Skończyłem „Miasto noży”. I to jest zła informacja, bo mógłbym jeszcze trochę je czytać. 
Wczorajsze norymberskie tramwaje przypomniały mi, jak w 90 roku wracaliśmy z południa Francji z wymiany szkolnej. Startując – popiliśmy i pospaliśmy. Więc pierwszy tysiąc kilometrów udało się nam pokonać zadziwiająco szybko. Obudziłem się na przedmieściach Norymbergi. Niezbyt przytomny. No i minęliśmy tramwaj. Nr 4 [chyba]. Norymberski tramwaj, bo to była Norymberga. Pierwsza myśl, która mi przez głowę przeleciała – dojechaliśmy? Tak szybko? 
Dlaczego to piszę? Bo wiem kiedy w Krakowie pojawiły się te tramwaje. 

2. Przez cały dzień umartwiałem się oglądając „30 srebrników” HBO. Złe jak polski serial, tylko lepsze plenery. Właśnie idzie ostatni odcinek. Ksiądz strzela z dwóch pistoletów maszynowych do wielkiego czerwonego diabła. Pistoletów maszynowych Ingram. MAC-11, to podstawowa broń automatyczna w kiepskich filmach.  
Inżynier Ingram miał na imię Gordon. Nie jest to popularne imię w Polsce. Według PESEL-u mamy 77. Mojżeszów za to 89. Jesusów 115 plus dwóch Jesusów Juniorów. I dwóch Jesusów Marii [Mariów?]. Ale to wszystko nic, przy dwóch Leninach. 
Nazwiskami się nie wypada zajmować. I to jest zła informacja, bo ciekawostek tam bez liku. 

3. Złą informacją jest, że Kocio postanowił utrudnić mi życie. Pewnie z okazji dnia kota. Wyszedł i nie wraca. Nie mam serca go zostawić na mrozie i iść spać, a doktorzy mówią, że powinienem się wysypiać. 

środa, 17 lutego 2021

16 lutego 2021

 


Jeden pozytyw przebił dziś wszystkie negatywy. 

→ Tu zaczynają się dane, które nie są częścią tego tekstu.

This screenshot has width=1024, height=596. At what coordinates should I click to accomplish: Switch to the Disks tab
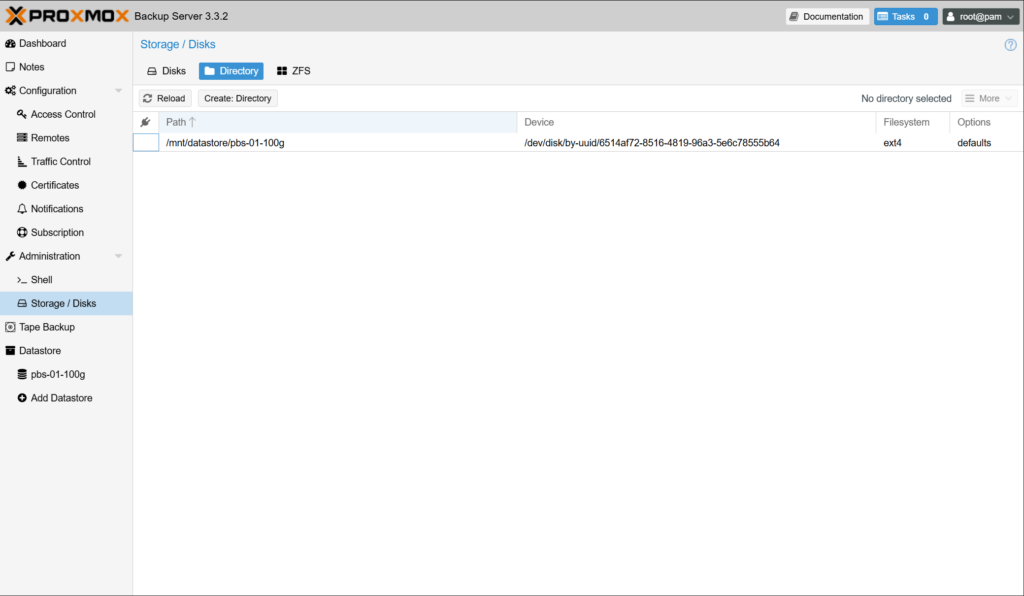(166, 71)
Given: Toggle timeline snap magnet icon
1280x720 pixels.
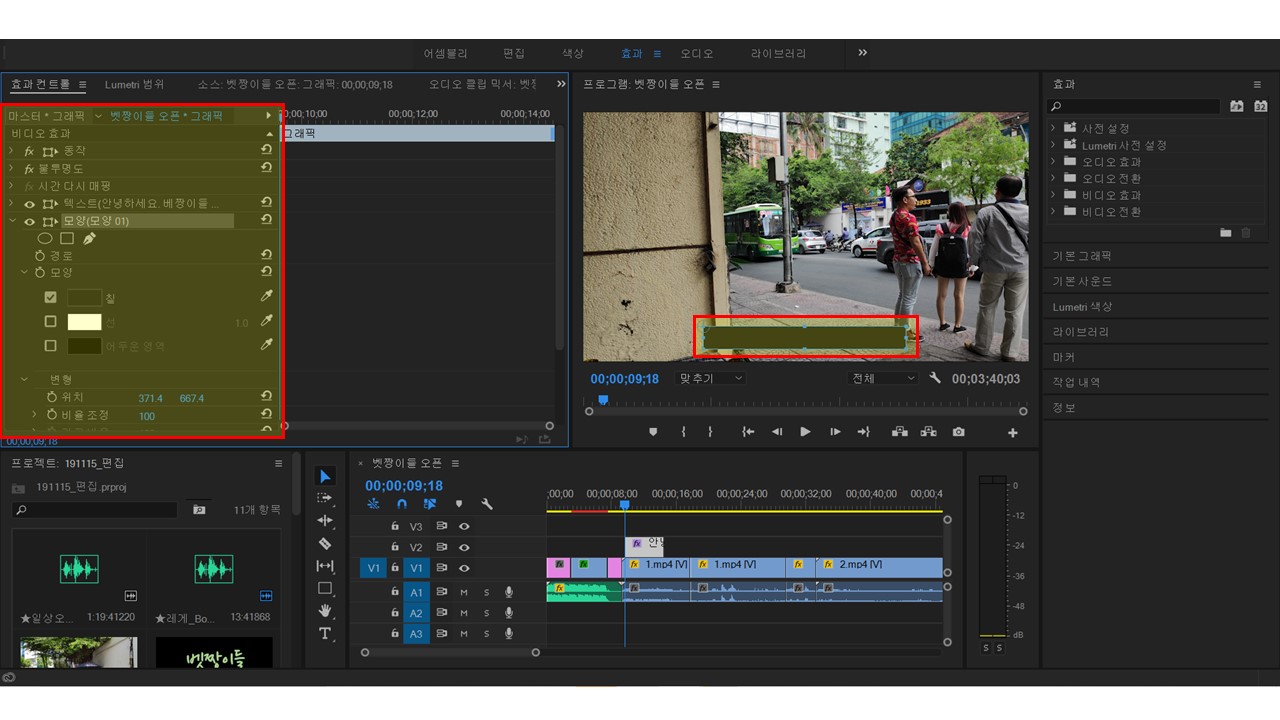Looking at the screenshot, I should point(402,504).
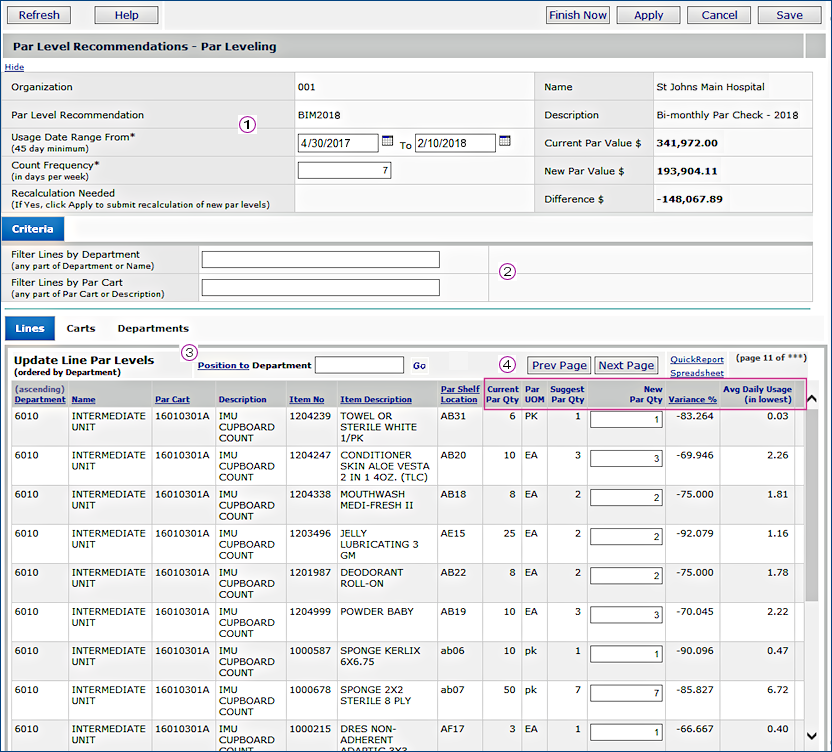Image resolution: width=832 pixels, height=752 pixels.
Task: Click the scroll down arrow in the table
Action: (x=811, y=736)
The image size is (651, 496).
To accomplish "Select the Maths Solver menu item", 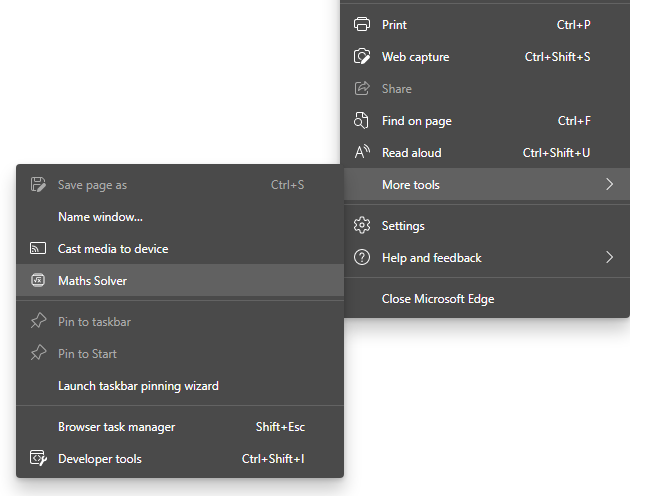I will click(93, 281).
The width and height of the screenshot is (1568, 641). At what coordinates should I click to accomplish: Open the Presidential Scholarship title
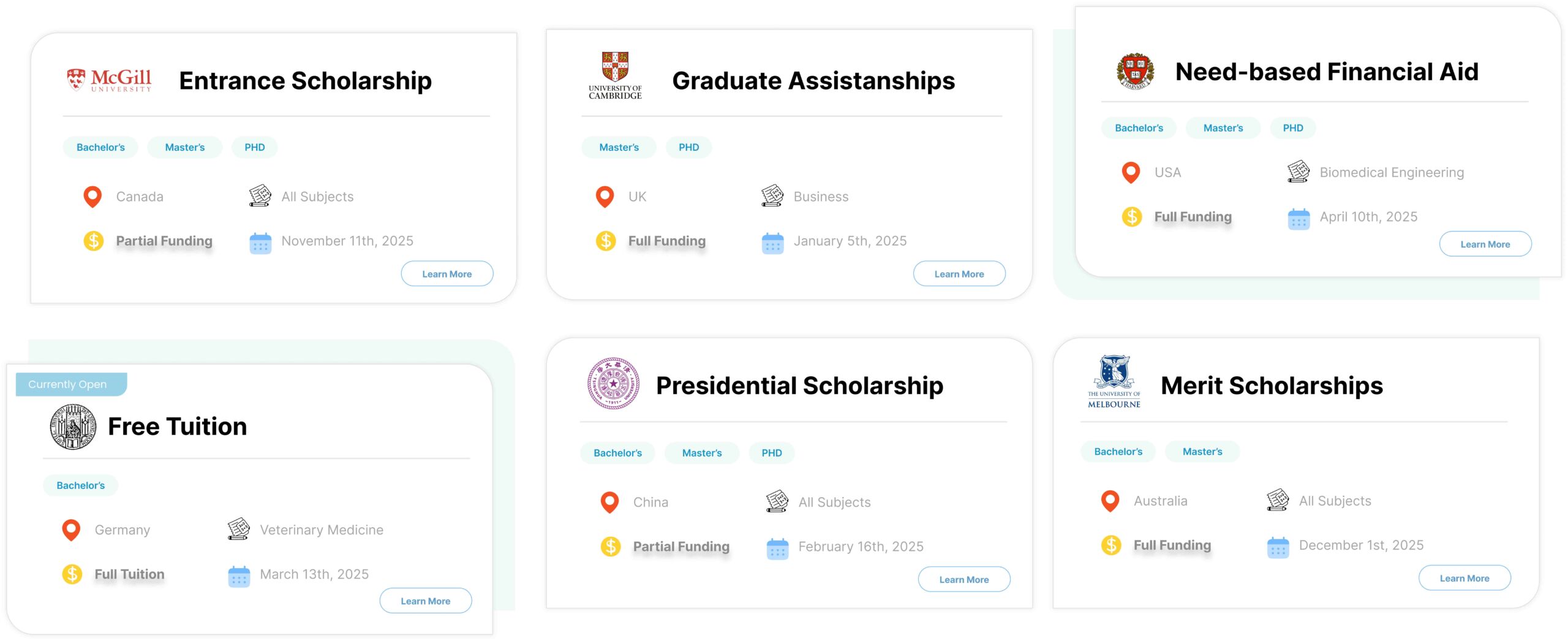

Więc wyjątkowo, poza tą jedną, będą dobre informacje.
1. Zalogowałem się do cyfrowego urzędu skarbowego (czy jak się to tam nazywa), zaakceptowałem PIT i zapłaciłem podatek. Później przeczytałem, że portal nie działa, nie da się zalogować i są błędy. Chyba to była informacja z DGP. Na pewno dobrze się klikała, a połowa narodu (aktywnej politycznie części) po raz kolejny ucieszyło się dowodem na to, że Państwo PiS nie działa. 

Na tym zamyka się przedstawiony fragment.